Do you clam up when you're working on a document and hear the familiar "ding" of a new email arriving in your inbox? Does your heart skip a beat when your phone vibrates in the middle of a workday because your friend or significant other sent you a text message? Do you wince when your phone rings, or a co-worker stops by your desk for a visit?
If you do, you're not alone. As it turns out, lots of people feel anxious about unplanned communication. And it's not because they're antisocial. It's because they're busy. Really, really busy.
"You want to connect with … people and maintain a relationship, so why does communication from them or requests like going out to lunch feel like a threat?" author Elizabeth Grace Saunders writes in an article for the Harvard Business Review
. "In a society where people have the ability to communicate instantly, a quick response can become an expectation. But it's an expectation that we can't always meet, especially when we're trying to get work done. This gap between expectations and what we can actually do can lead to a lot of guilt, especially when it comes to the people closest to us.
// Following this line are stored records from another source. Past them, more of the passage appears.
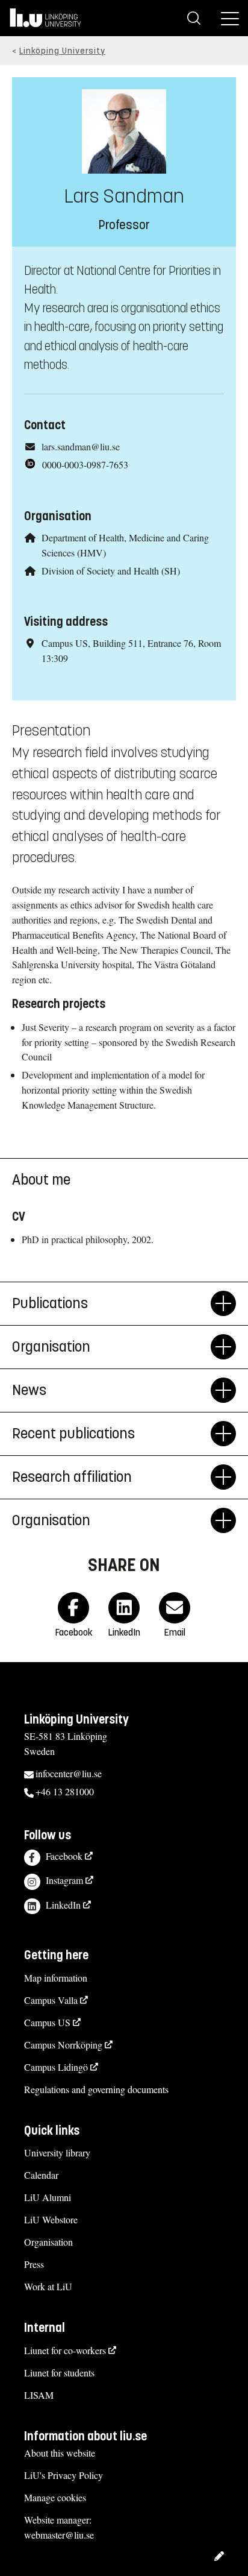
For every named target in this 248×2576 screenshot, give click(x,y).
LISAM (39, 2395)
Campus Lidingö (56, 2067)
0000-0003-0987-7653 (85, 464)
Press (34, 2264)
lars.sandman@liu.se (81, 446)
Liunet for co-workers (65, 2350)
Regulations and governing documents (96, 2089)
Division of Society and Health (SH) (111, 570)
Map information (55, 1977)
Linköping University (62, 51)
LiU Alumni (47, 2197)
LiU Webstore (51, 2219)
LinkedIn (63, 1904)
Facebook (64, 1856)
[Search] (194, 18)
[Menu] (230, 18)
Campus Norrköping (63, 2044)
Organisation (48, 2241)
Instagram (64, 1880)
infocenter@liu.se (69, 1773)
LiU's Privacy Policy (63, 2475)
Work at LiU (48, 2286)
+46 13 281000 (65, 1791)
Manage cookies (55, 2497)
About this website (59, 2452)
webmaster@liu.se (59, 2534)
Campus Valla (51, 2000)
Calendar (41, 2174)
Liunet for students (59, 2372)
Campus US (47, 2022)
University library (57, 2152)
When left unaddressed, this guilt can manifest in a fight-or-flight response -- we snap at people who interrupt or simply ignore attempts at connection."
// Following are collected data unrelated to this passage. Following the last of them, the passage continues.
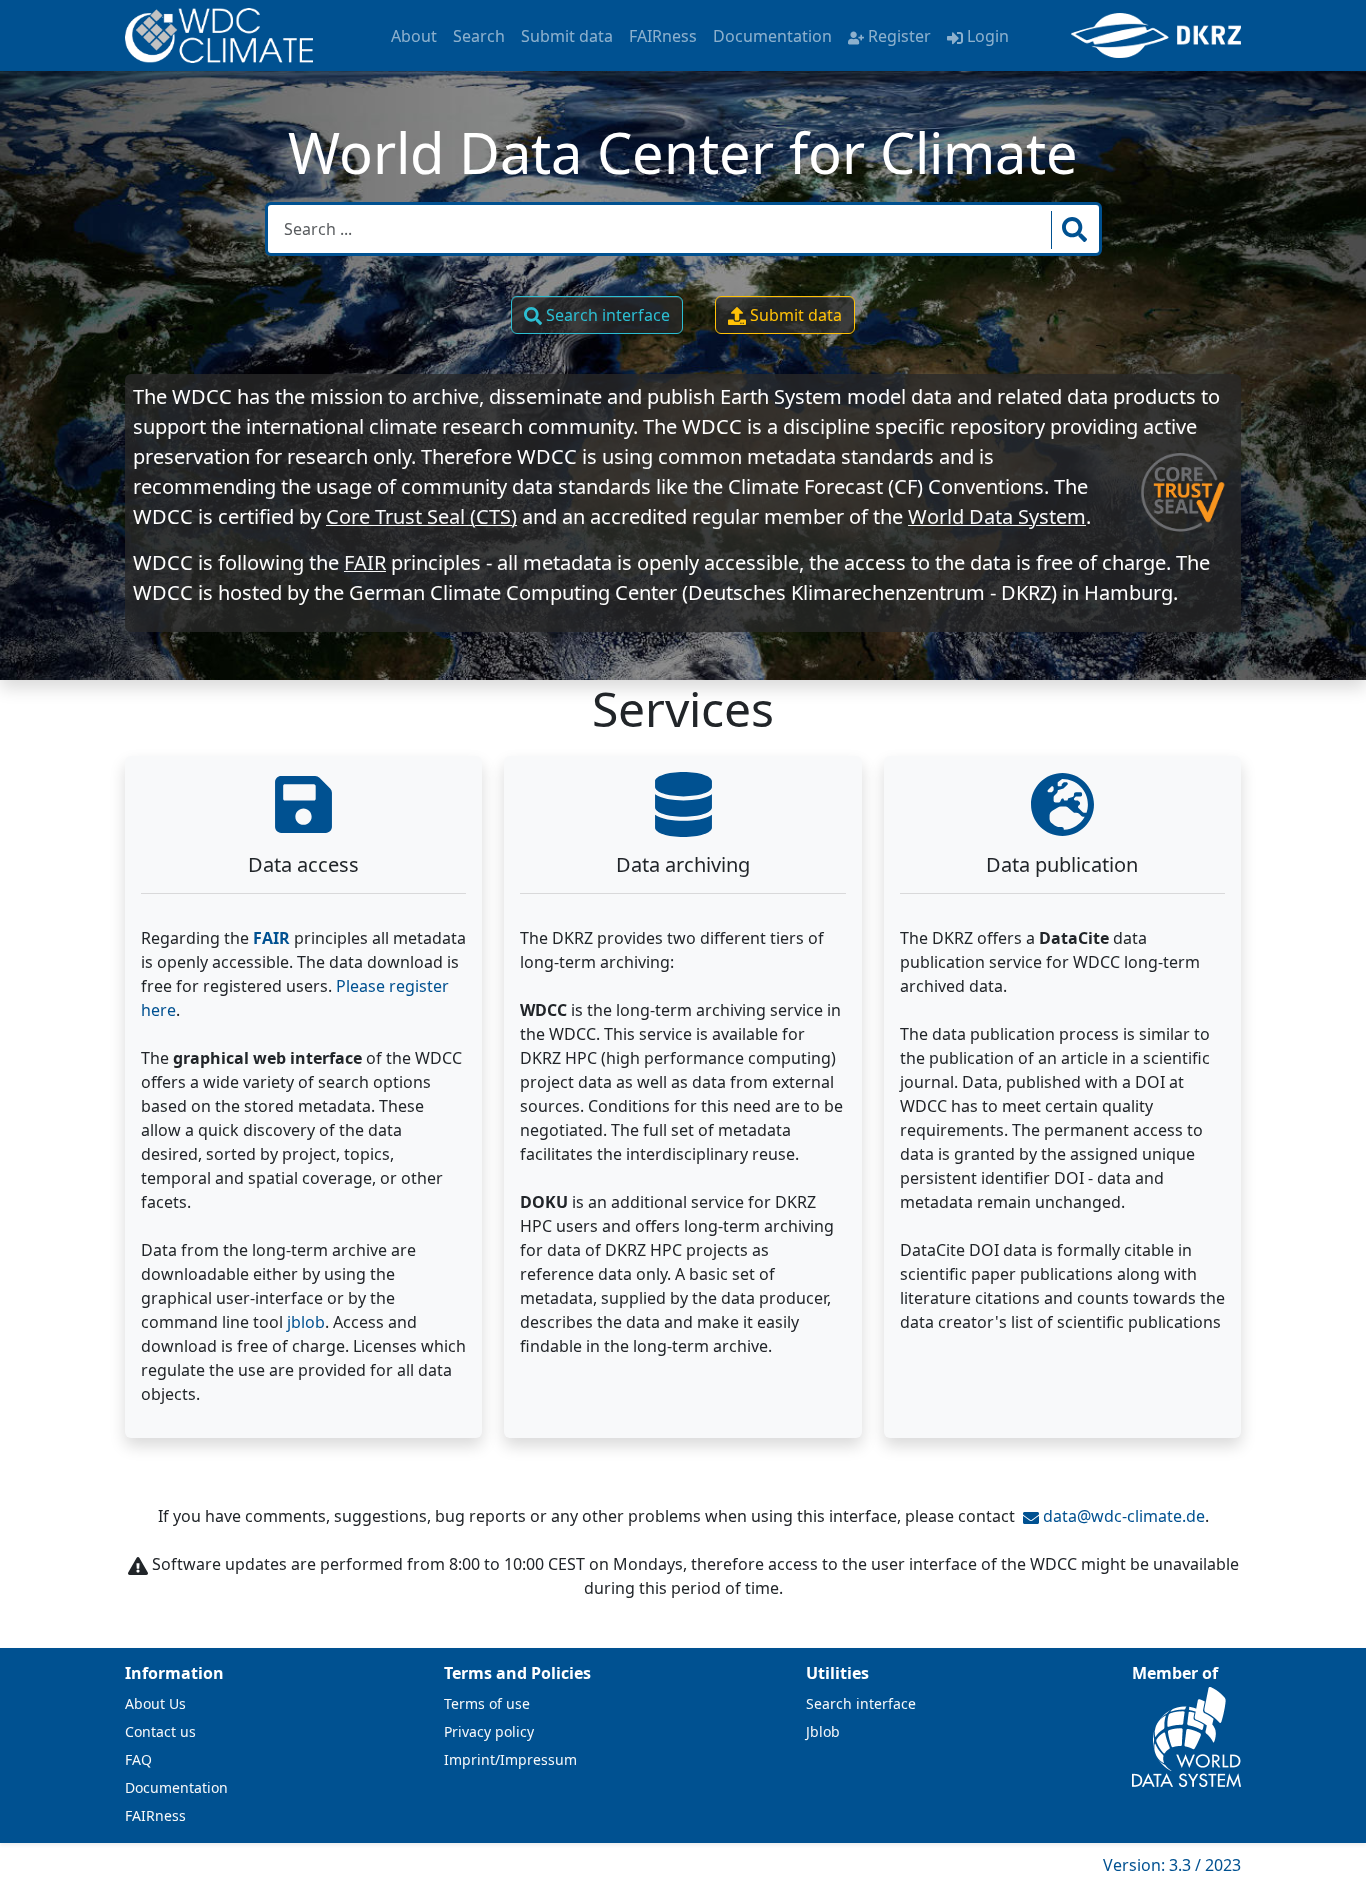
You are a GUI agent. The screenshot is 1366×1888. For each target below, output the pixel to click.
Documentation (772, 36)
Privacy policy (489, 1731)
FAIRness (663, 36)
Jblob (823, 1731)
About (414, 36)
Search (479, 36)
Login (988, 36)
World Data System (997, 516)
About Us (155, 1703)
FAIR (365, 562)
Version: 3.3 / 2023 (1172, 1865)
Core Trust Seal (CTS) (421, 516)
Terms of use (487, 1703)
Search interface (606, 315)
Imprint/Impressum (510, 1759)
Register (899, 36)
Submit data (567, 36)
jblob (306, 1322)
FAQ (138, 1759)
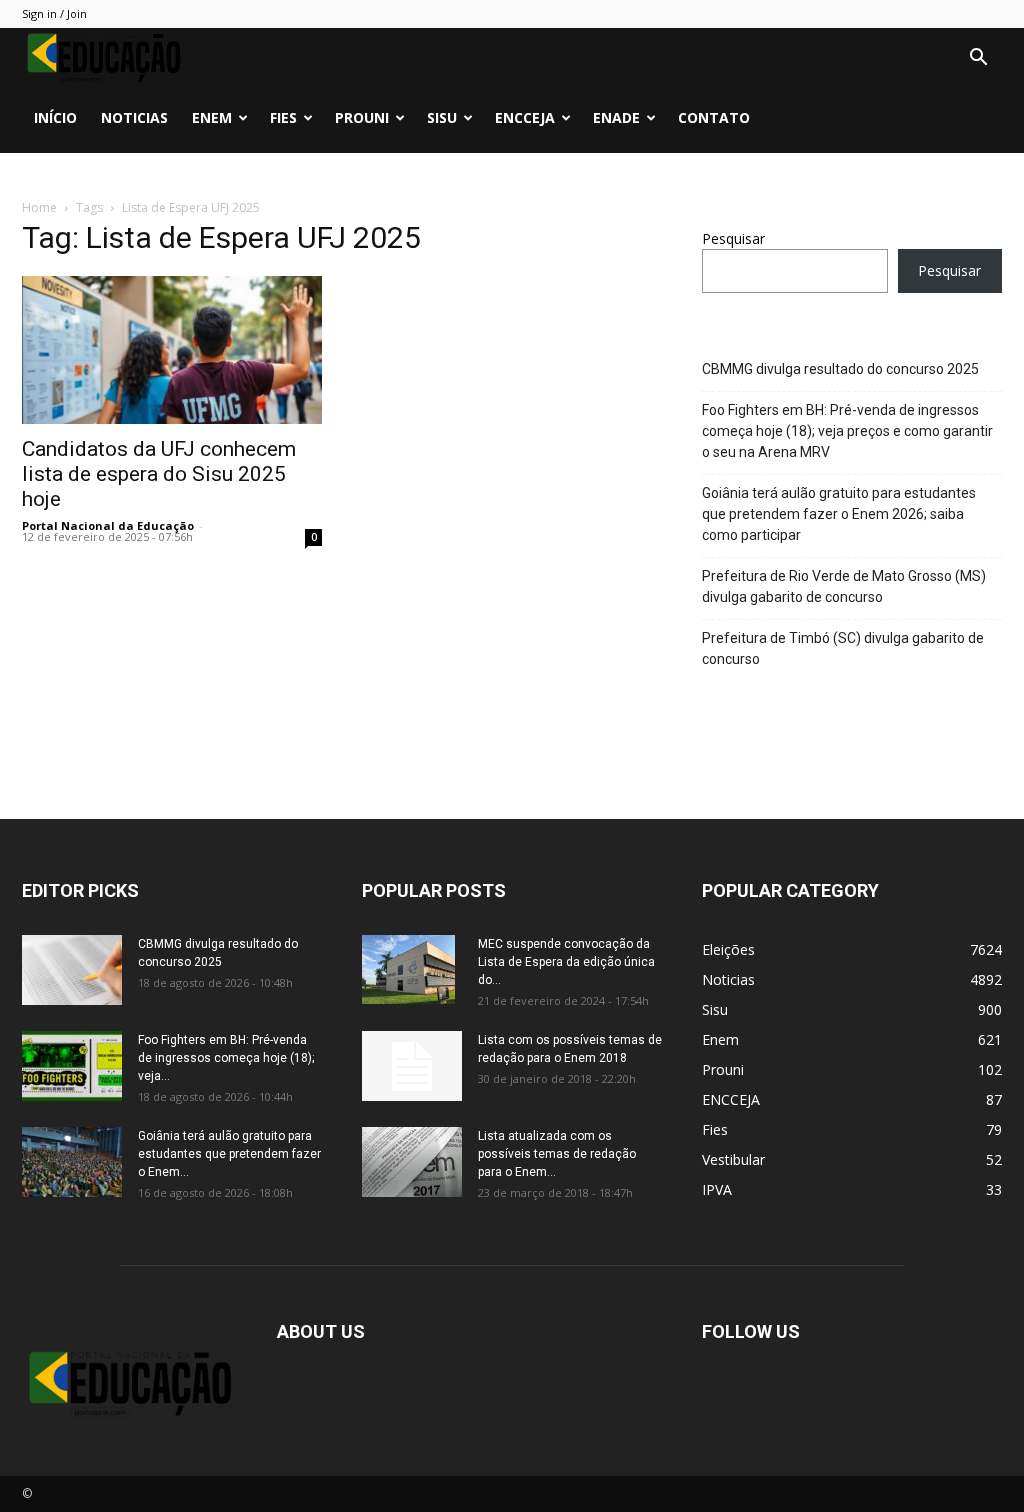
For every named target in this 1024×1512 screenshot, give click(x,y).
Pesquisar (733, 238)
If you want spontaneous communications to bring delight instead of dread, try to build some breathing room into your schedule.
"A lack of margin in your schedule can make you cranky … Instead of welcoming human connection, you shrink away from it because you're concerned it will stand in the way of keeping up with work," Saunders notes. "If this is the reason you feel irritated by people reaching out during the workday … block out times in your calendar and privately label that time 'margin.'"
Think of it as wiggle room: "Margin" time gives you enough space in your schedule that you can actually welcome unplanned interruptions instead of shrinking from them.